To Daniel Stroock and Srinivasa Varadhan for their four papers “Diffusion Processes with continuous coefficients, I and II” (1969) [e3], [e2], “On the support of diffusion processes with applications to the strong maximum principle” (1970) [e4], “Multidimensional diffusion processes” (1979) [e5], in which they introduced the new concept of a martingale solution to a stochastic differential equation, enabling them to prove existence, uniqueness, and other important properties of solutions to equations which could not be treated before by purely analytic methods; their formulation has been widely used to prove convergence of various processes to diffusions.

In addition, Varadhan is a member of the National Academy of Sciences, the American Academy of Arts and Sciences, the Royal Society of London, and the Third World Academy of Sciences.

He also has honorary degrees from Université Pierre et Marie Curie in Paris (2003) and from the Indian Statistical Institute in Kolkata, India (2004).

In addition, Varadhan received the following prizes: The Birkhoff Prize in 1994 from the American Mathematical Society; The Margaret and Herman Sokol Award of New York University’s Faculty of Arts and Science in 1995; an Alfred P. Sloan fellowship, and a Guggenheim Fellowship. He is a fellow of the Institute of Mathematical Statistics of the Indian Academy of Sciences.

In 2008, the government of India awarded him the Padma Bhushan, one of the country’s highest civilian honors.

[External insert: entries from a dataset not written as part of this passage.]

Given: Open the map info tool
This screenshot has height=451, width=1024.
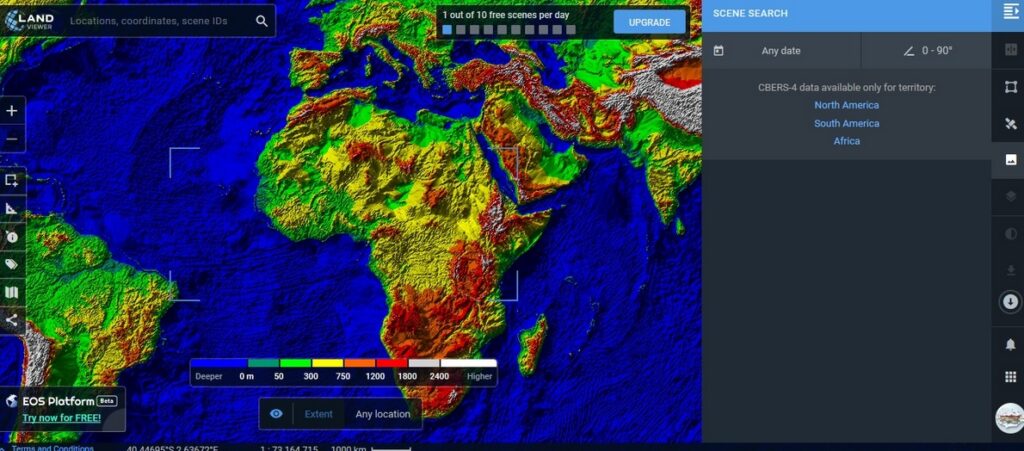Looking at the screenshot, I should coord(12,237).
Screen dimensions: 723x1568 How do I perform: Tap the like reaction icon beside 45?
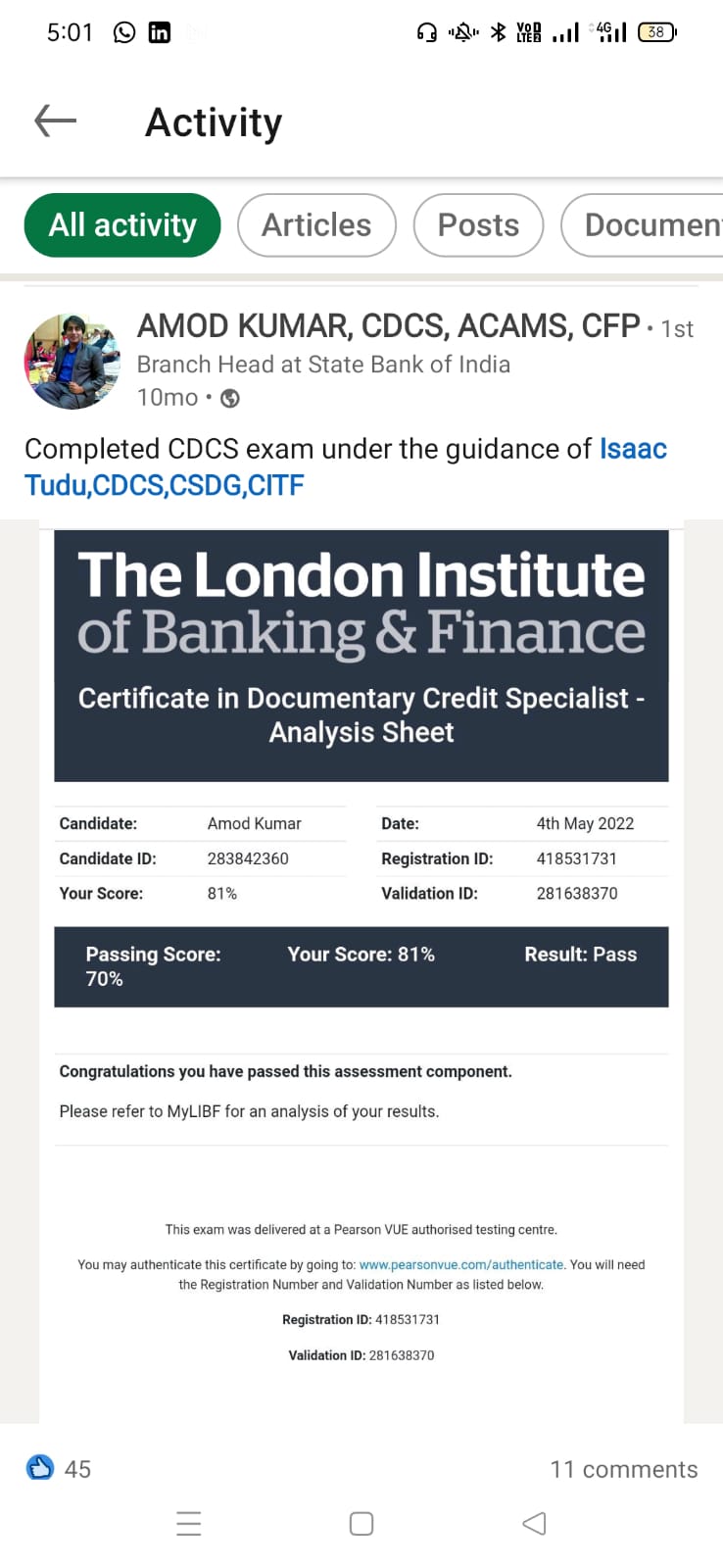(40, 1468)
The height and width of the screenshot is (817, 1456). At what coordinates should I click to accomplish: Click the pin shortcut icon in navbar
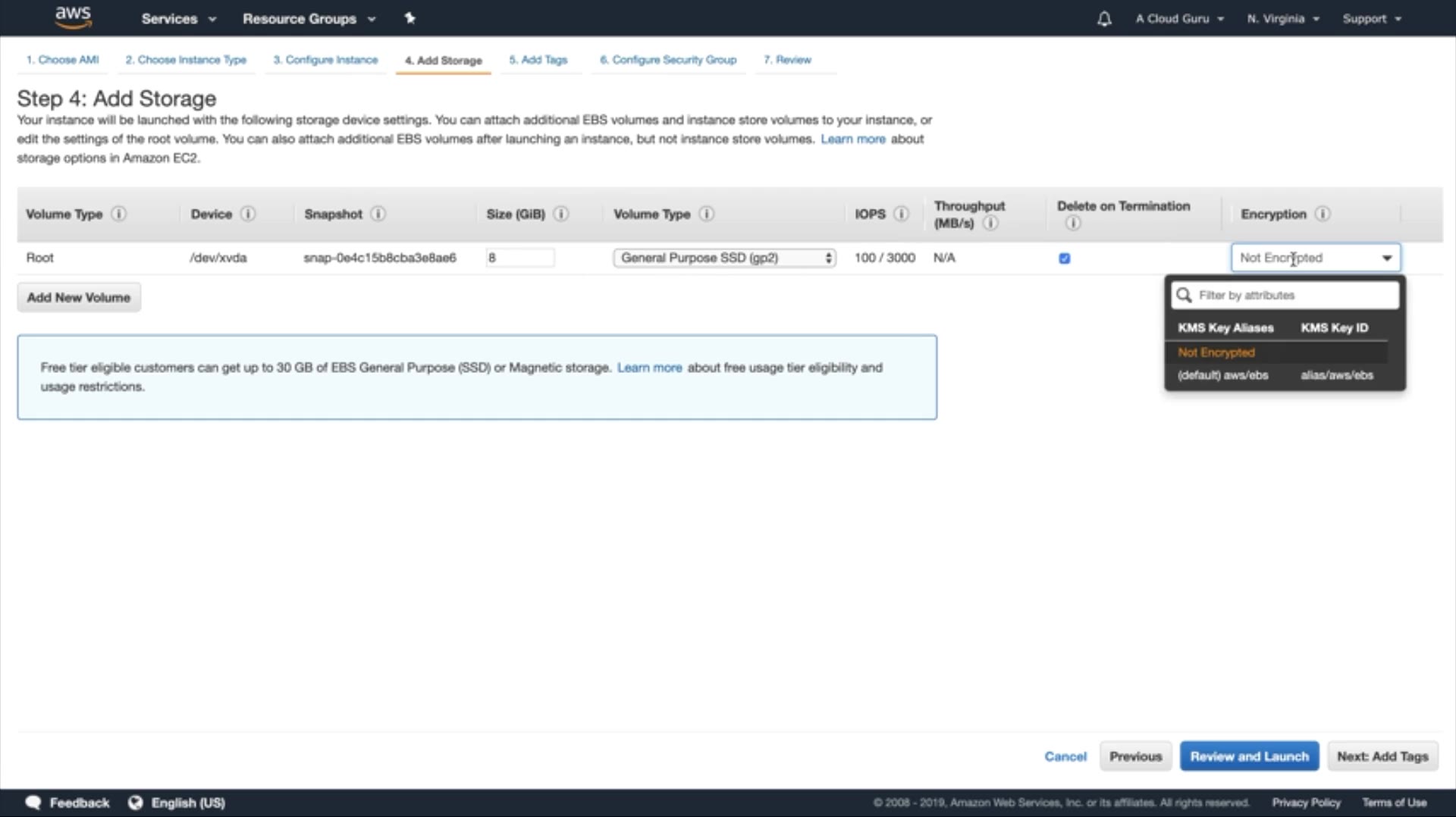point(410,18)
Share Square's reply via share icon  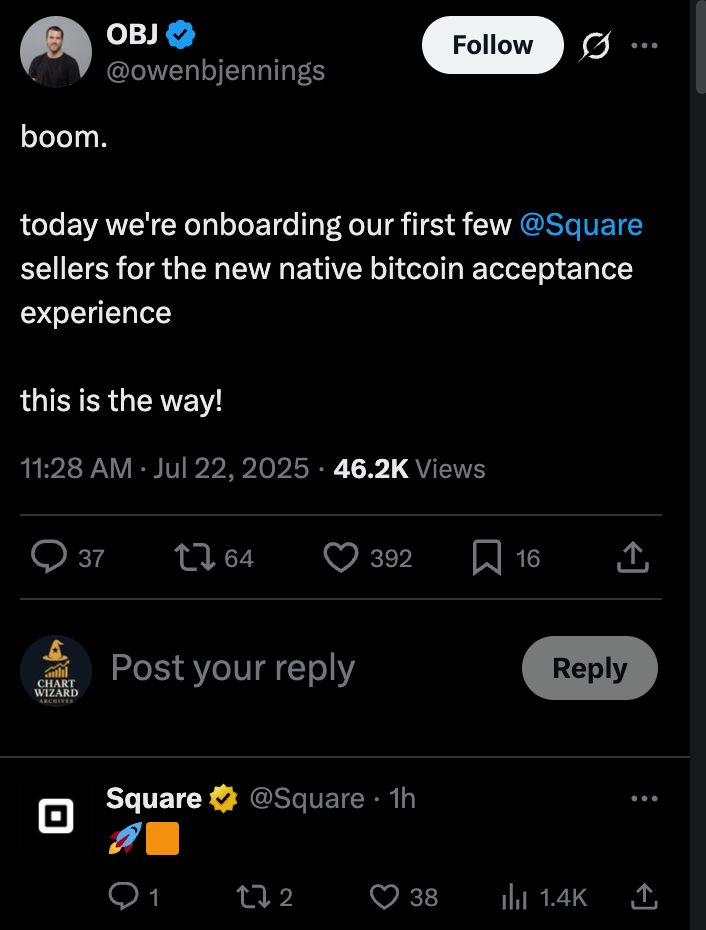(645, 897)
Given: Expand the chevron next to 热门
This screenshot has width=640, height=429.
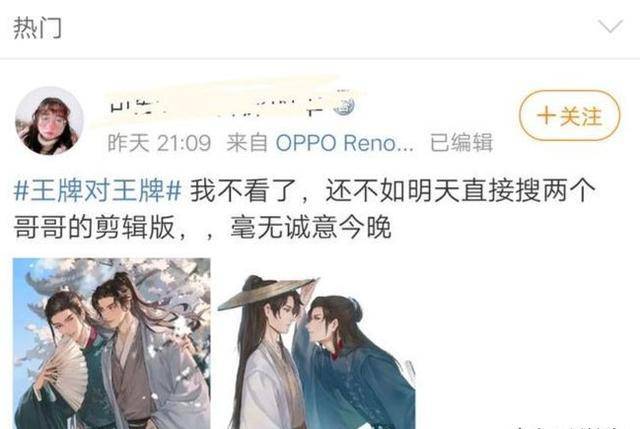Looking at the screenshot, I should point(610,27).
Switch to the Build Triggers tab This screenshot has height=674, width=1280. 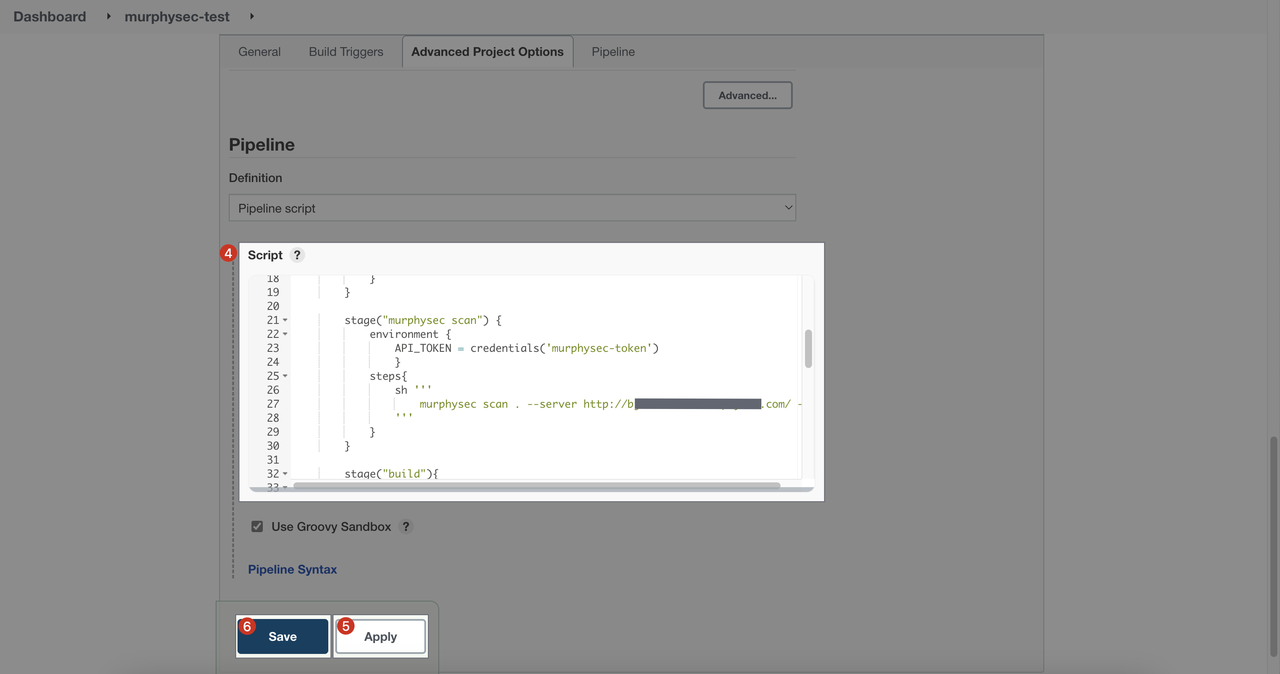click(345, 52)
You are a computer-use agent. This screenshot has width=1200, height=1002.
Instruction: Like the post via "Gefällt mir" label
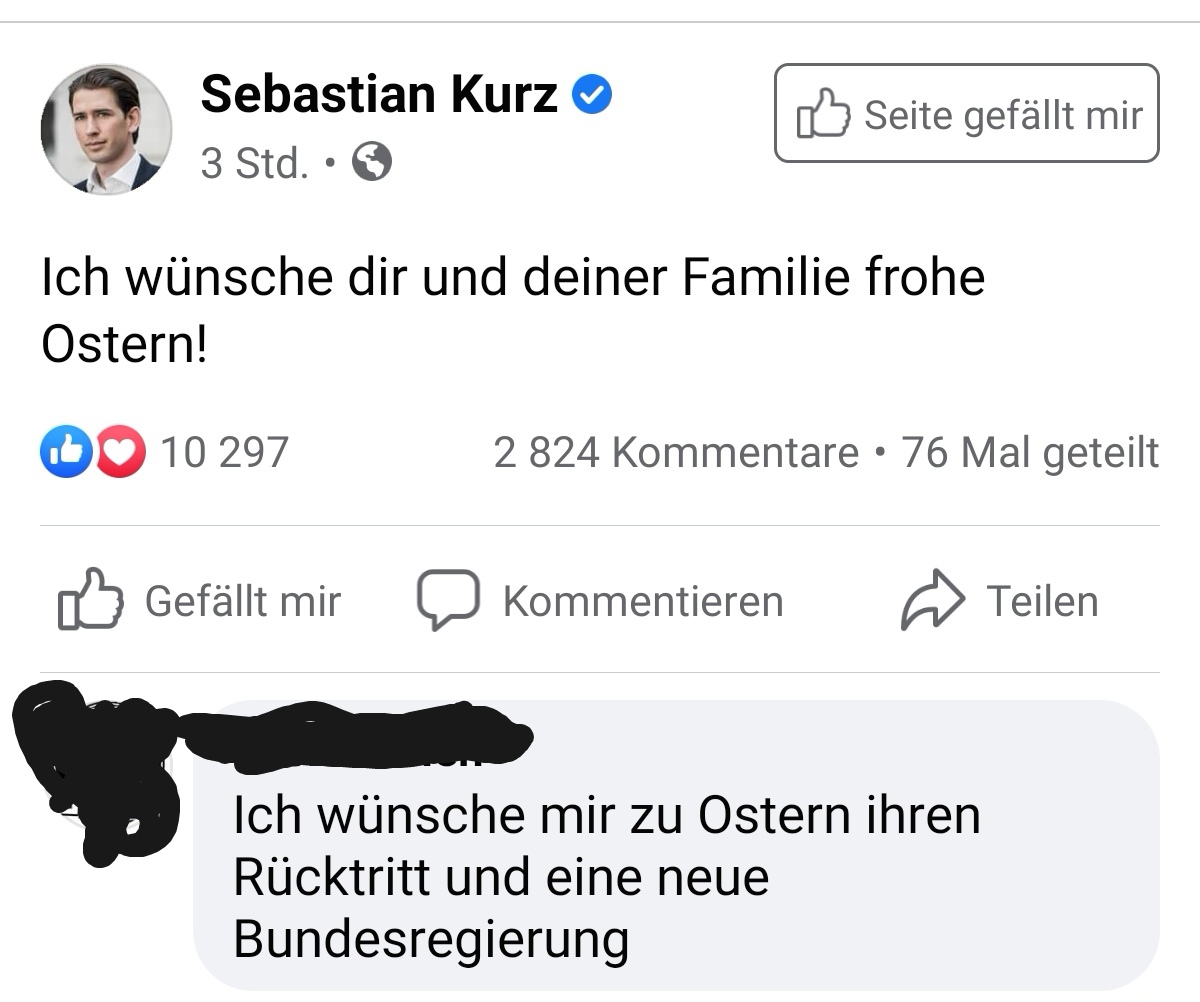pos(243,601)
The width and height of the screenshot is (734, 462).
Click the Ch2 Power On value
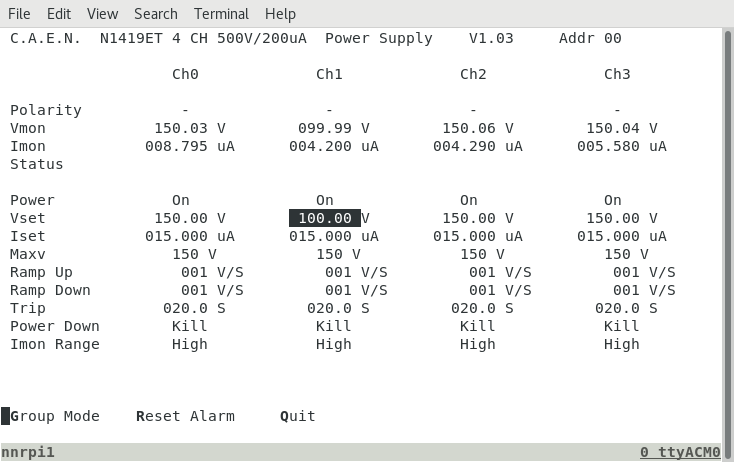469,200
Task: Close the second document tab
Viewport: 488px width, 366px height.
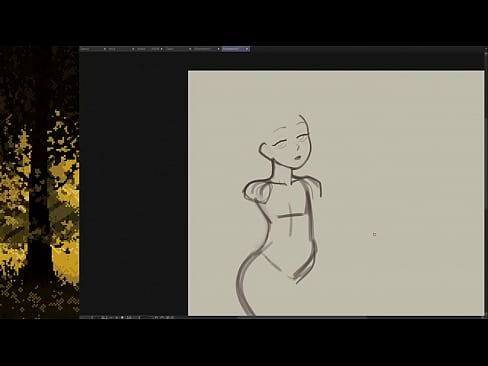Action: 133,49
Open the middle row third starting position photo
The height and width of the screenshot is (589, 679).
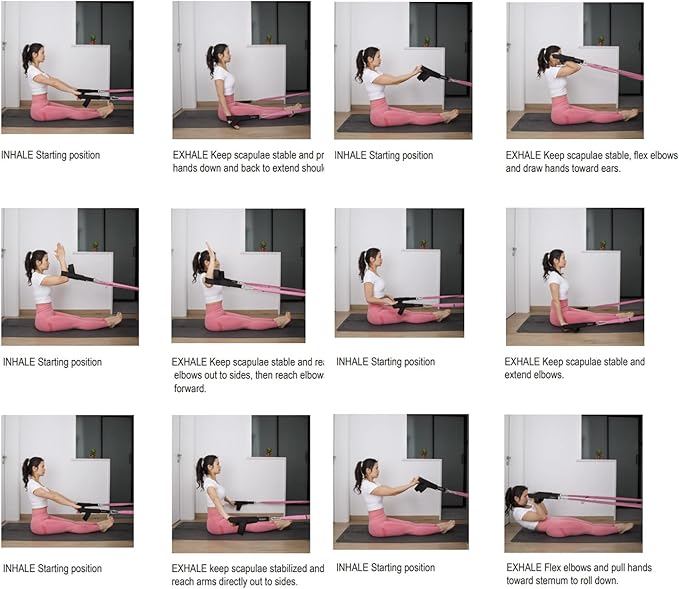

Daniel Stroock describes [e7] his co-author and collaborator as follows:

I am not going to claim that Varadhan does not enjoy his success; he does. Nor am I about to say that he is some sort of saint; we could never have become friends if he were. Nonetheless, what distinguishes Varadhan from nearly all the other gifted people whom I have met is the remarkable command he exercises over his own gift. In particular, he has learned how to prevent his unusual intellectual powers from poisoning his relations with lesser intellects. For example, Varadhan can tolerate being wrong, at least occasionally. In addition, he is not one of the many mathematical princes who espouse the notion that all their obligations to humanity can be met through their contributions to mathematical research.